For residents, the overriding issue has been security, and the slaying late June 29 of a halfway house resident, 33-year-old Cleveland McKinney Jr., has prompted neighbors to increase their efforts.

"We are all kind of livid in the community. The security at that facility is breached," said Regina James, an advisory neighborhood commissioner. "They don't care about the community as a whole. They don't even care about securing their own residents."

McKinney was shot by an unknown assailant in a meeting room of the residence, in the 2200 block of Adams Place NE. The halfway house, called Bannum Place, is run by Bannum Inc., a Florida-based company that has a contract with the Federal Bureau of Prisons. Federal officials inspected the facility the day after the shooting and are reviewing what happened.

James said she plans to continue a letter-writing campaign and will call on government officials to force the closure of the halfway house. The residence is meant to ease the return of prisoners to society.

District Council member Vincent B. Orange Sr. (D-Ward 5), a longtime opponent of the decision to put the halfway house in the Woodbridge neighborhood, said he will keep urging the city to shut it down "before something else happens."

Bannum opened the facility in May 2003. Several months later, the city's zoning board sided with the community and voted to revoke the building's permit. In April this year, the D.C. Department of Consumer and Regulatory Affairs voted to revoke Bannum's occupancy certificate. But the halfway house remained open, with Bannum fighting the issue in court.

Last week, the city gave Bannum 45 days to vacate, according to Vincent Morris, a spokesman for Mayor Anthony A. Williams (D).

Bannum officials have not returned calls seeking comment on the recent developments.

Neighbors and activists said they do not understand why the facility, which is at a dead end on Adams Place, is still operating. They warned that the city could be held responsible if more trouble occurs.

"They are not licensed; they are running this facility illegally," asserted Donald M. Temple, who is representing the neighborhood activists. "What more do they need to get them to follow the law? They need another shooting? A fire? Those people that work and live there, they are victims and they potentially have claims against the city for allowing them to live there where the certificate of occupancy has been revoked."

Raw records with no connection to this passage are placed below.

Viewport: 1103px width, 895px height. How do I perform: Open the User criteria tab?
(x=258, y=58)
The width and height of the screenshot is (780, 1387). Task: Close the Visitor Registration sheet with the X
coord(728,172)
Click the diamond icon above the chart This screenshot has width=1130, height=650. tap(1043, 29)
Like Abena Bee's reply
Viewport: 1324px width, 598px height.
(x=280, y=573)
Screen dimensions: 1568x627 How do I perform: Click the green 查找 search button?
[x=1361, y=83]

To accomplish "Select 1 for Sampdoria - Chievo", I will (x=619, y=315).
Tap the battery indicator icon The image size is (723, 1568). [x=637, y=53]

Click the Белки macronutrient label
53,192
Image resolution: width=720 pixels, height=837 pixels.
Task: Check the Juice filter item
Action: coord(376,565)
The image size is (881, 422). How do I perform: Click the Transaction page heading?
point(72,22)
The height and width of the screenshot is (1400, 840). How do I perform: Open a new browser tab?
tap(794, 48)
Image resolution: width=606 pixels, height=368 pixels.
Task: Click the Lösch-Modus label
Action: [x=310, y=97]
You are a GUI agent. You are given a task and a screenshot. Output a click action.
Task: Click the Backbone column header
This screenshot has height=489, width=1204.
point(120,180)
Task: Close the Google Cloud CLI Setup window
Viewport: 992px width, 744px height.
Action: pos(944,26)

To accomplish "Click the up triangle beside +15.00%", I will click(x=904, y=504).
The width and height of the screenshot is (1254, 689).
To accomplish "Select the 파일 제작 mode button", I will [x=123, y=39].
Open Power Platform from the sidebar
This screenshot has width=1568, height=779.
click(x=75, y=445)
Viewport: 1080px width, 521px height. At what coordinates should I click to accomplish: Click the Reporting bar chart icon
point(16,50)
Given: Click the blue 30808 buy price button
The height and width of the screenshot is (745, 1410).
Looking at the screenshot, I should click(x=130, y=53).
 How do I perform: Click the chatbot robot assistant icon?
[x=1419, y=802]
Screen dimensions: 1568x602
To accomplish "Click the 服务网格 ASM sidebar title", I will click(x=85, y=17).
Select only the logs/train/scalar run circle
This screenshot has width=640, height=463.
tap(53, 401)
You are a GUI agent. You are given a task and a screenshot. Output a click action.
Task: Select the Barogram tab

The facility has about 80 residents and provides counseling and work opportunities, according to court papers filed by Bannum. The halfway house is just off New York Avenue, near a few businesses and a day-care facility for mentally disabled adults.

"I see the guys walking all the time, but we haven't had any problems with them," said Dante Ribulotta, owner of a business near the halfway house. "But we try not to be here at night."

Police said they are investigating the possibility that McKinney was slain by a resident or former resident of Bannum Place. McKinney, who had served time in federal prison for armed robbery and handgun convictions, was seen arguing with someone the day before the shooting, police said. The gunman apparently got into the building through a door that normally could not be opened from the outside, police said.

Police Cmdr. Jennifer Greene, of the 5th District, said the area around the halfway house is "generally pretty quiet" in terms of crime. However, when a nearby nightclub holds an event, there is often a spike in car-stealing or thefts from vehicles, Greene said. She said she suspected that some of the residents of the halfway house may be responsible.

The large concentration of men with criminal backgrounds continues to worry neighbors.

Joan Hurley, who runs the Ionia Whipper Home, a residential facility for neglected girls a few blocks from Bannum Place, lamented the presence of the halfway house in the community.

"I'm surprised that nothing has happened before now," she said. "My fear is for my little girls and the older people in the community."

Staff writer Del Quentin Wilber contributed to this report.